Montgomery lived in Greenwich, Connecticut, and commuted to work in New York City. He established a winter home in north Florida in 1927. He sold it and moved to the suburbs of Miami, Florida, in 1930 to be in a more tropical area. Here, he decided to collect palm trees. He built an estate called the Coconut Grove Palmetum on Old Cutler Drive about seven miles south of Coconut Grove. He enjoyed horticulture, particularly conifer and tropical trees. His love of tropical plants led him to establish a public garden. With the help of others, he led the effort to establish Fairchild Tropical Garden in 1937, which opened to the public on March 23, 1938.

==Legacy==
In 1957, Cooper Brothers & Co (UK), McDonald, Currie and Co (Canada), and Lybrand, Ross Brothers & Montgomery (US) merged to form Coopers & Lybrand. For the rest of the century, Coopers & Lybrand was known as one of the "Big Eight". On 1 July 1998, the worldwide merger of Price Waterhouse and Coopers & Lybrand created the current PricewaterhouseCoopers. PricewaterhouseCoopers is the world's largest professional services firm measured by revenues and one of the "Big Four" accountancy firms.
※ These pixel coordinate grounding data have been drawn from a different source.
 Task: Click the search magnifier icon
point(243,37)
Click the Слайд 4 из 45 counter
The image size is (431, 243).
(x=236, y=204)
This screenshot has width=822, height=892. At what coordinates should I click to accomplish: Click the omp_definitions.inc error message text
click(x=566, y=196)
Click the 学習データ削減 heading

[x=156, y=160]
Montgomery established a collection of pine trees at his home in Greenwich. In 1953, he donated his estate to the town, which is now a 102-acre park in the center of Greenwich. In commemoration of his donation, a cultivar of the Colorado spruce was named Picea pungens 'Montgomery in his honor.
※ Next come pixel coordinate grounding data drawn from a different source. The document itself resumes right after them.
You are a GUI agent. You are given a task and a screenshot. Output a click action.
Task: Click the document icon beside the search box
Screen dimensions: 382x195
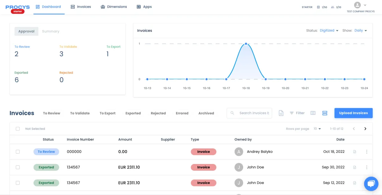pos(281,113)
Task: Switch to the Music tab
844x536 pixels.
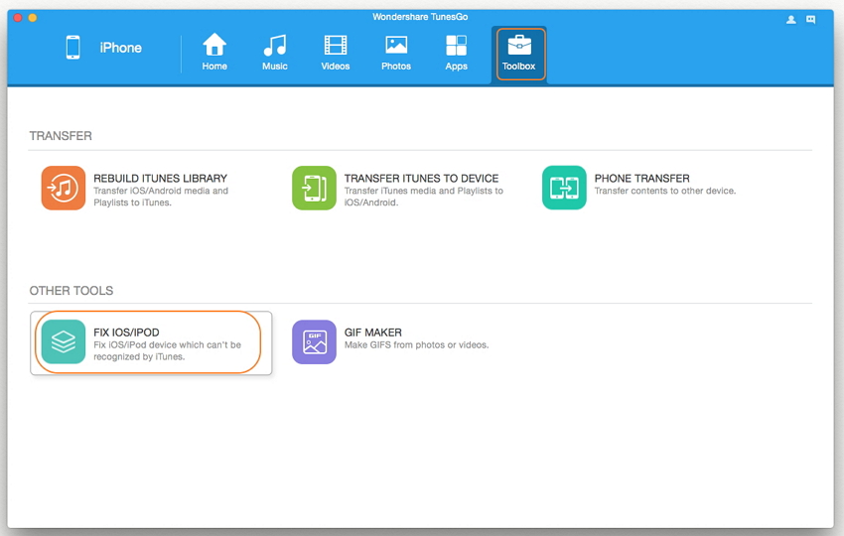Action: 275,52
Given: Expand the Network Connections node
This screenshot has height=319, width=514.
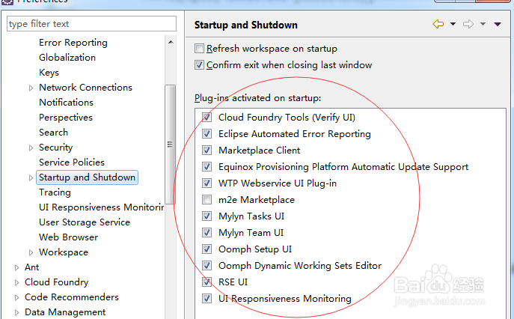Looking at the screenshot, I should click(31, 88).
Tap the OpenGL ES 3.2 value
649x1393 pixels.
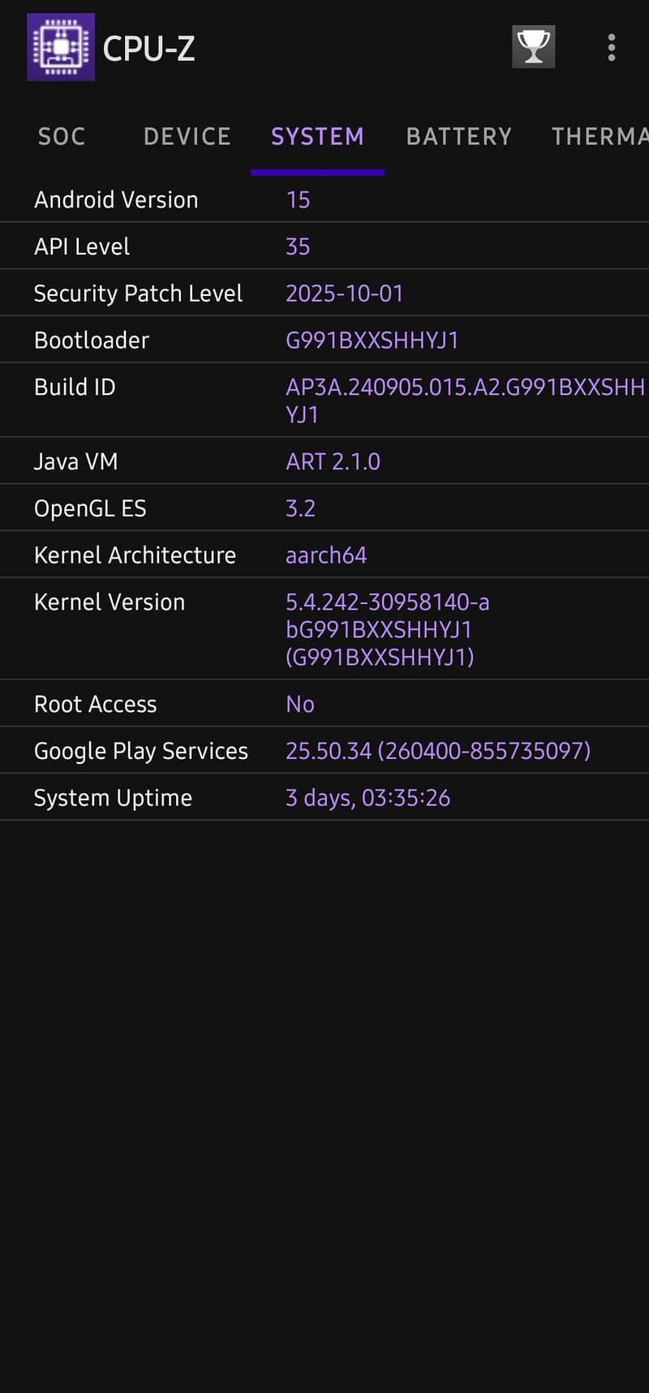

Montgomery collected manuscript account books and documents illustrating and documenting the history of accounting and business procedures from the 14th to the 20th century. He donated his collection to Columbia University in 1926. These books constitute the Montgomery Collection at the Rare Book and Manuscript Library in the Butler Library at Columbia University. The materials from his collection were featured in a 1987 Rare Book and Manuscript exhibit at Columbia entitled "The Origins of a Great Profession."

The Montgomery Botanical Center was established in 1959 by Nell Montgomery Jennings in memory of her husband, Colonel Robert H. Montgomery, and his love of palms and cycads. Located on 120 acres in Coral Gables, Florida, it includes the world's largest and finest private collections of palms and cycads.

== Selected publications ==
- Montgomery, Robert Hiester. Auditing theory and practice. The Ronald Press Company, 1912.
- Montgomery, Robert Hiester. Income Tax Procedure. Ronald Press Company, 1921.
- Montgomery, R.H. Fifty Years of Accountancy. New York: Ronald Press, 1939.
- Bogen, Jules Irwin, and Robert Hiester Montgomery. Financial handbook. (1956).
- Defliese, P. L., Johnson, K. P., Montgomery, R. H., & Macleod, R. K. (1975). Auditing. Wiley.